-- Task statement --
For the entries below, work out how many lines include the string "screenshot", then write only that number.

-- Material provided --
********************

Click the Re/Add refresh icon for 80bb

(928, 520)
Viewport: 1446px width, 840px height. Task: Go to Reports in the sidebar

********************

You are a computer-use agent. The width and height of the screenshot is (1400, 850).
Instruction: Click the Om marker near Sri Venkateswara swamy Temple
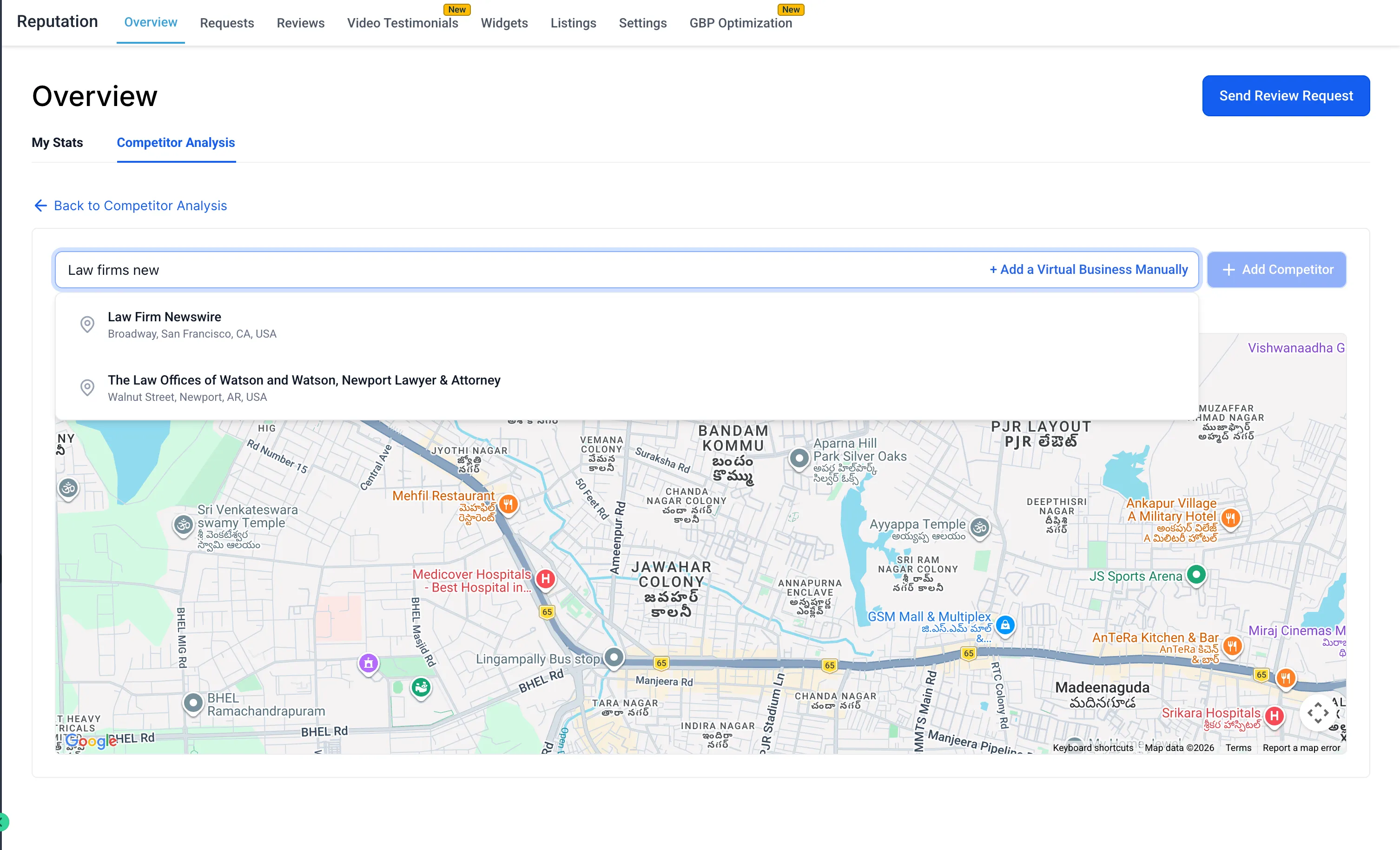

********************

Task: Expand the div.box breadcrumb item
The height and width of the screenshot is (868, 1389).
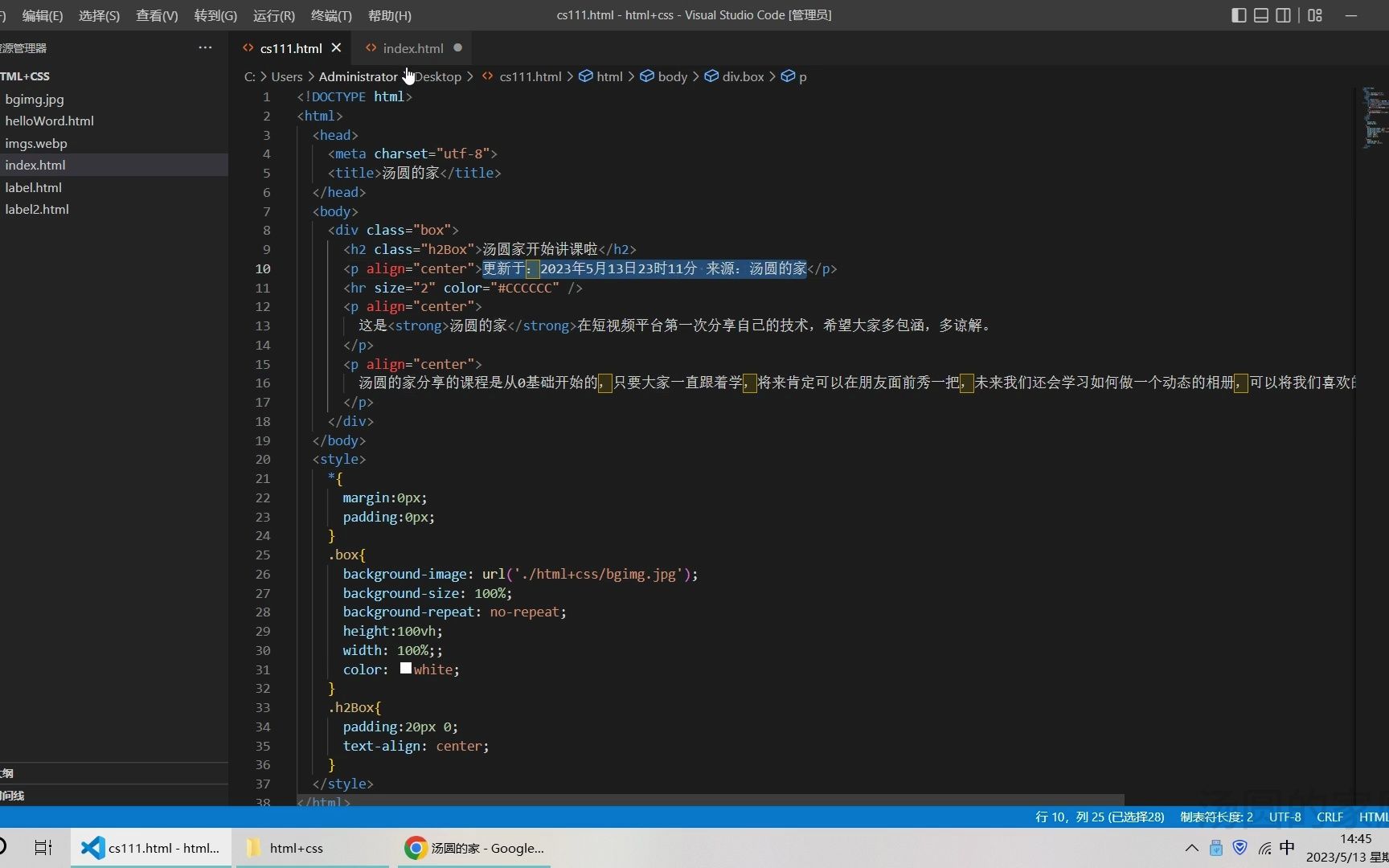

********************

-- Exercise output --
2